#### Exercise description
Take the material below and reproduce, word for word, only the lines from the line with "Close the Startliste dialog with the X" through the line with "Viewport: 649px width, 418px height.".
*****
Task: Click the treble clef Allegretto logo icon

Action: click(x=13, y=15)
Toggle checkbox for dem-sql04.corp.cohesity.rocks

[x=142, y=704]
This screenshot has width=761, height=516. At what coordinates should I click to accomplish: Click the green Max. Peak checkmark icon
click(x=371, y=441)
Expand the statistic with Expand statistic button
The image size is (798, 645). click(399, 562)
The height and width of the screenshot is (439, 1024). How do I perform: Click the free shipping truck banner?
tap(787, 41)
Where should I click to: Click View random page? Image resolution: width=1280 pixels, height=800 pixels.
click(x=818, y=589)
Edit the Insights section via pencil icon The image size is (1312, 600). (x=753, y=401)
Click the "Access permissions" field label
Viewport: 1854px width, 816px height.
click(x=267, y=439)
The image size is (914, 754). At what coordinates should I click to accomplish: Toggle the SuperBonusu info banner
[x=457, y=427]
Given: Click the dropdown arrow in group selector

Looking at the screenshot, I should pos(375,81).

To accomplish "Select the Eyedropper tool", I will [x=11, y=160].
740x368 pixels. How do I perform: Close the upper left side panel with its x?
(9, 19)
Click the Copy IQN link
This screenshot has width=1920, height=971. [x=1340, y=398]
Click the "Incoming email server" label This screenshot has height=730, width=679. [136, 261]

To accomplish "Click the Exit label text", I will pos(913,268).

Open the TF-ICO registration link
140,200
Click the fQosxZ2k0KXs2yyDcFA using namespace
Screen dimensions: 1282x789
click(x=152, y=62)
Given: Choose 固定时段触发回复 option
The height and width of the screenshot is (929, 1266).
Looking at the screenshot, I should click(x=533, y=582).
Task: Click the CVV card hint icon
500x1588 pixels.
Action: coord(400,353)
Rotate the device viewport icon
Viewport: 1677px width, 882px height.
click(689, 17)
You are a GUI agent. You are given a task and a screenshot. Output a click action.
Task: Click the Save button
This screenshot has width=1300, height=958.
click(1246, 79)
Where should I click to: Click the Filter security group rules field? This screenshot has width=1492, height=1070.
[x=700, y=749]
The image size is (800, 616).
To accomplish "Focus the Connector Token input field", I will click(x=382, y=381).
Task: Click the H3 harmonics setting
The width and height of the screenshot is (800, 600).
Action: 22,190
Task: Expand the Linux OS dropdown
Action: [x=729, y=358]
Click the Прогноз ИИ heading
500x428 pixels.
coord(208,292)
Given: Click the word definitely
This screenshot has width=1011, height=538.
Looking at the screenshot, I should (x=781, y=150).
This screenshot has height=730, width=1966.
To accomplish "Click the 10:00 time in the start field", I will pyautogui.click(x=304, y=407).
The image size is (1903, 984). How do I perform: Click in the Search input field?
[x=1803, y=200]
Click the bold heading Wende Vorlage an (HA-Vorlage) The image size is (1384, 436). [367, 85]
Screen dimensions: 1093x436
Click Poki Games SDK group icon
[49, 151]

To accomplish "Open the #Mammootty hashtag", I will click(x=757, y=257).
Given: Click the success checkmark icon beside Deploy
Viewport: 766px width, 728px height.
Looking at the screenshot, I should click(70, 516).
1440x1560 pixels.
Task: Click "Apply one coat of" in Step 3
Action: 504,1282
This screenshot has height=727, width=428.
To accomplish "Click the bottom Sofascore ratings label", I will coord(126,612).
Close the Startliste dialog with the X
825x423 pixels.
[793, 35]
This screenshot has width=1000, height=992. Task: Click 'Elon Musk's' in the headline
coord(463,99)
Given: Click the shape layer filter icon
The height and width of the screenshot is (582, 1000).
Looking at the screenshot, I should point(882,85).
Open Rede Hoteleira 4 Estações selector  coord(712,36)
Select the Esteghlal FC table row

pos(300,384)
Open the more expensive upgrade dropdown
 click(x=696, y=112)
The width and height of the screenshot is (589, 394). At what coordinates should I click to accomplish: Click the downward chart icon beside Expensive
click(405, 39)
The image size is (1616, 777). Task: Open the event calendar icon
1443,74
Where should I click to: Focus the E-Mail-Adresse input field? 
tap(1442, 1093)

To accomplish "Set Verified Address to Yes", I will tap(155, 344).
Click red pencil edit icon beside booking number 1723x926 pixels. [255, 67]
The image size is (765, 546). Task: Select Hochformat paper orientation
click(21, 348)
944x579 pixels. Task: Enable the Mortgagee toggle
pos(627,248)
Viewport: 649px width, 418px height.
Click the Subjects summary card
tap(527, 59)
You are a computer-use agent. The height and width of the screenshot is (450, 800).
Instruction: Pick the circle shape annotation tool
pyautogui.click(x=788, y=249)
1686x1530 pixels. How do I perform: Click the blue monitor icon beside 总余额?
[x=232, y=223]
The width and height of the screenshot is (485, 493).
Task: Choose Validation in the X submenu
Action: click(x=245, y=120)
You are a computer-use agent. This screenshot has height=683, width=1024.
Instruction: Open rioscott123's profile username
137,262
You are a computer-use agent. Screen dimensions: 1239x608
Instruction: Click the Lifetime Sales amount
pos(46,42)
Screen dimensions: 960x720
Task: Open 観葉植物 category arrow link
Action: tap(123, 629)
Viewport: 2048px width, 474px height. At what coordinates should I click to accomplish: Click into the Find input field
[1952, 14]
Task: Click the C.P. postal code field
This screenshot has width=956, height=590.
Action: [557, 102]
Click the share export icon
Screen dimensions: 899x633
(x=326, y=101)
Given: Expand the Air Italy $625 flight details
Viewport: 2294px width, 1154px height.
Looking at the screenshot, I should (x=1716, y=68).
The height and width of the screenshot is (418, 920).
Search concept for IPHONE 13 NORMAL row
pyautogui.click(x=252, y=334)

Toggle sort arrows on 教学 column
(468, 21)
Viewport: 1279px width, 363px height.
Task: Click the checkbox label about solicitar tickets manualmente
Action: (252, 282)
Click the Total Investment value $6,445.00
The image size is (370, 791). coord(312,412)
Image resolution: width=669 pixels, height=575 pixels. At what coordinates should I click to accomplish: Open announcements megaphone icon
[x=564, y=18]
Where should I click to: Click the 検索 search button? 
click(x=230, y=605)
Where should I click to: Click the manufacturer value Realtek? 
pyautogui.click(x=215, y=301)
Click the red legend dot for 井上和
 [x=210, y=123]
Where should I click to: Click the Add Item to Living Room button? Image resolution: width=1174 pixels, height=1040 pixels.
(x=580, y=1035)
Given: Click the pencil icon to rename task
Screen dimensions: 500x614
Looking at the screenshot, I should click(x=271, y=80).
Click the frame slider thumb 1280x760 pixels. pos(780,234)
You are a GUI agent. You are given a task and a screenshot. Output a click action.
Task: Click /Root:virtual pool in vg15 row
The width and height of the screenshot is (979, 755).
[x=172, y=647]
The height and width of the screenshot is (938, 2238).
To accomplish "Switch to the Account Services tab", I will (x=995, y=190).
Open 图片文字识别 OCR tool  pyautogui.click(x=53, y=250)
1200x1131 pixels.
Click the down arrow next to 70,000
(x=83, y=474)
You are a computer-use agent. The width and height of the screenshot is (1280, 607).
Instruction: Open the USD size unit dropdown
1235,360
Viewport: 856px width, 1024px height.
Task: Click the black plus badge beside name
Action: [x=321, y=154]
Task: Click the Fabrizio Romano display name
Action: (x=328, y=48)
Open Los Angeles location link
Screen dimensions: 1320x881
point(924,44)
*****
#### Solved problem
Close the Startliste dialog with the X
825x423 pixels.
[793, 35]
This screenshot has width=1000, height=992. Task: Click 'Elon Musk's' in the headline
coord(463,99)
Given: Click the shape layer filter icon
The height and width of the screenshot is (582, 1000).
Looking at the screenshot, I should point(882,85).
Open Rede Hoteleira 4 Estações selector  coord(712,36)
Select the Esteghlal FC table row

pos(300,384)
Open the more expensive upgrade dropdown
 click(x=696, y=112)
The width and height of the screenshot is (589, 394). At what coordinates should I click to accomplish: Click the downward chart icon beside Expensive
click(405, 39)
The image size is (1616, 777). Task: Open the event calendar icon
1443,74
Where should I click to: Focus the E-Mail-Adresse input field? 
tap(1442, 1093)

To accomplish "Set Verified Address to Yes", I will tap(155, 344).
Click red pencil edit icon beside booking number 1723x926 pixels. [255, 67]
The image size is (765, 546). Task: Select Hochformat paper orientation
click(21, 348)
944x579 pixels. Task: Enable the Mortgagee toggle
pos(627,248)
Viewport: 649px width, 418px height.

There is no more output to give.